Each missing value in \(X{\prime }^{MM}\) is feature-labeled to obtain the corresponding vector, and when all the missing values are vectorized, the training data corresponding to that group of data is obtained, where Fig. 5 clearly depicts a copy of the training data corresponding to the classifier for the missing data. Since each group of \((x,y,z,\alpha )\) Y has random missing differences in \(X{\prime }^{MM}\) generated each time, several copies of \(X{\prime }^{MM}\) are generated to get richer training data to improve the accuracy of the classifier. According to the size of the amount of missing data, in this paper, we choose to generate \(X{\prime }^{MM}\) five times to get the corresponding training data.

Classifier model

Common classifier models include plain Bayes, support vector machines, decision trees, random forests and neural networks^24,25. In Dekermanjian et al. study, random forest was used as the model to train the classifier. And in this paper, four common models, Random Forest^26,27,28, Plain Bayes^29,30, XGBoost^31,32,33 and BP Neural Network^34,35 are compared for training.

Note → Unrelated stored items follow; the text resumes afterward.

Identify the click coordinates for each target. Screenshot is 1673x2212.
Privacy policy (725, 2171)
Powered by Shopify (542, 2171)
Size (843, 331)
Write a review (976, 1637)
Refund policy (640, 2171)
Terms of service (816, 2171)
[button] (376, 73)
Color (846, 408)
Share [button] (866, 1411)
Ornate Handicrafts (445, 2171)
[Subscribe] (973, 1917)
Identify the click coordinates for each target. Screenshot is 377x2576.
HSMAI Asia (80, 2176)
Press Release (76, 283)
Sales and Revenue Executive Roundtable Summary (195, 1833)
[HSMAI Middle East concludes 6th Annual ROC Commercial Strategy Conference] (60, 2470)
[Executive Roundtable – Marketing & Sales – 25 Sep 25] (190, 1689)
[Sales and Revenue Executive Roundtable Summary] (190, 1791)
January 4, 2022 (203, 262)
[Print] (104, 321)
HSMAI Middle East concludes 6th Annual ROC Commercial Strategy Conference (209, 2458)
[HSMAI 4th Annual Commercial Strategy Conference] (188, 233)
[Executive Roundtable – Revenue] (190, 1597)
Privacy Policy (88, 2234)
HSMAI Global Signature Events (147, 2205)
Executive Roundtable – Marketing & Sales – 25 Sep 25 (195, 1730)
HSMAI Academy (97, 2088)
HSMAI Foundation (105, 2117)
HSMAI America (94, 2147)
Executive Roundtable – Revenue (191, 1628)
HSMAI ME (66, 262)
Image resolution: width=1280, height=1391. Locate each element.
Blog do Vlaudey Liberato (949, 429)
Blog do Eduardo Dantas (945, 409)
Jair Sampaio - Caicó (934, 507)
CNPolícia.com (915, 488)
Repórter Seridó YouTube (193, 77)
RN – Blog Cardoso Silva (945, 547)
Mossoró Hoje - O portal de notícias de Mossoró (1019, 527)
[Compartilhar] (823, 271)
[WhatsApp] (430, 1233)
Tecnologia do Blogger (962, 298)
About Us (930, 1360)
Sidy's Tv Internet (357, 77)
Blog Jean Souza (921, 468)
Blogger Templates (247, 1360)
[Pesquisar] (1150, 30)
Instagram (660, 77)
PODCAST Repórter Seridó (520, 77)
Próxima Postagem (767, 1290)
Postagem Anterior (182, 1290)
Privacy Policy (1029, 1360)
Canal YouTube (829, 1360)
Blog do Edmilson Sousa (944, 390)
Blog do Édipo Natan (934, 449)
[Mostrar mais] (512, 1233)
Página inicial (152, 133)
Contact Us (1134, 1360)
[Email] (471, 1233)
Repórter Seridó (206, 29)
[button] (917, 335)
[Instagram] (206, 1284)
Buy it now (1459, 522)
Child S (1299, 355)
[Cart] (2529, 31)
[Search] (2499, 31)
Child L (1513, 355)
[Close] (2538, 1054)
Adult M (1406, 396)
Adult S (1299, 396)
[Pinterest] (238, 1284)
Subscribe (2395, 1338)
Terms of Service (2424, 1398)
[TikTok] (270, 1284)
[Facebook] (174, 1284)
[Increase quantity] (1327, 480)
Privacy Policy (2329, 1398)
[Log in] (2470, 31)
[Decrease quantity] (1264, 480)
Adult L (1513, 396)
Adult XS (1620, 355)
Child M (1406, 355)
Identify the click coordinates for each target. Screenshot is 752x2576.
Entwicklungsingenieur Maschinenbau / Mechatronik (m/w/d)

Random Forest (RF): Random Forest is a powerful machine learning method for classification by constructing multiple decision trees and integrating their predictions. Random Forest uses self-sampling and random selection of feature subsets to increase the variability among decision trees and improve the generalization ability of the overall model. It is well adapted to high-dimensional and large-scale datasets, can handle missing values and unbalanced data, and can assess the importance of variables and reduce the risk of overfitting with high accuracy and robustness, and is widely used in real-world scenarios.
Naive Bayes: Naive Bayes is a classification method based on Bayes' theorem. It is based on the assumption of conditional independence of features and classifies new samples by learning a priori probability and conditional probability models. Plain Bayes counts the frequency of each feature under each category in the training phase, calculates the posterior probability using Bayes' theorem in the prediction phase, and selects the category with the largest posterior probability as the prediction result. Plain Bayes has good classification effect on small sample data, scalability on high-dimensional feature data, some robustness to missing data, and fast training and prediction speed. Although its assumption of conditional independence of features does not exactly match the actual situation, Park Bayes still shows good classification performance and is a simple but effective classification method for a variety of practical problems.
XGBoost: XGBoost is an integrated learning algorithm based on gradient boosting decision trees, which is widely used in classification problems. It continuously improves the prediction performance of the model by iteratively training the decision tree model and optimizing the loss function. XGBoost uses an adaptive learning strategy to adjust the sample weights according to the prediction errors of the previous model and pays more attention to the samples that have been previously incorrectly predicted. At the same time, the complexity of the model is controlled by regularization terms to avoid overfitting. XGBoost has the advantages of handling high-dimensional sparse data, being robust to missing values, and evaluating feature importance. It excels in handling large-scale datasets and complex tasks and is one of the important classification algorithms in machine learning.
BP Neural Network (Backpropagation Neural Network): BP Neural Network is an artificial neural network based on the backpropagation algorithm, which is commonly used in classification problems. It consists of an input layer, a hidden layer and an output layer, and realizes the classification of new samples by learning the mapping relationship between the input samples and the corresponding output labels. BP neural network calculates the output through forward propagation, and adjusts the weights and biases in the network according to the prediction error by using the backpropagation algorithm. By updating the weights and biases through many iterations, the network gradually optimizes the classification performance. BP neural networks have the advantages of learning nonlinear mappings, strong adaptability, and good generalization ability. However, BP neural networks also have the problems of local optimal solutions and sensitivity to initial weights. Nevertheless, BP neural network is still an important classification algorithm and is widely used in various fields.

Results

Particle swarm algorithm evaluation

In the problem of searching for the concentration threshold of missing data and the proportion of low concentration deletions as a percentage of overall deletions, Dekermanjian et al. proposed grid search to solve this problem, the essence of grid search is to enumerate the finite solution, and the initialization of grid search is based on experience, and can not be applied to all the data, so in this paper, we propose to use the Particle Swarm Algorithm to solve this problem. In order to verify the reliability of the results of the particle swarm algorithm search, in this paper, the enumeration method is used to solve the threshold, that is, \((x,y,z,\alpha )\) are from 1 to 100%, the step size is 1%, and \(x + y + z = 100\%\) satisfy , the results of the enumeration method and the results of the Particle Swarm Algorithm are compared.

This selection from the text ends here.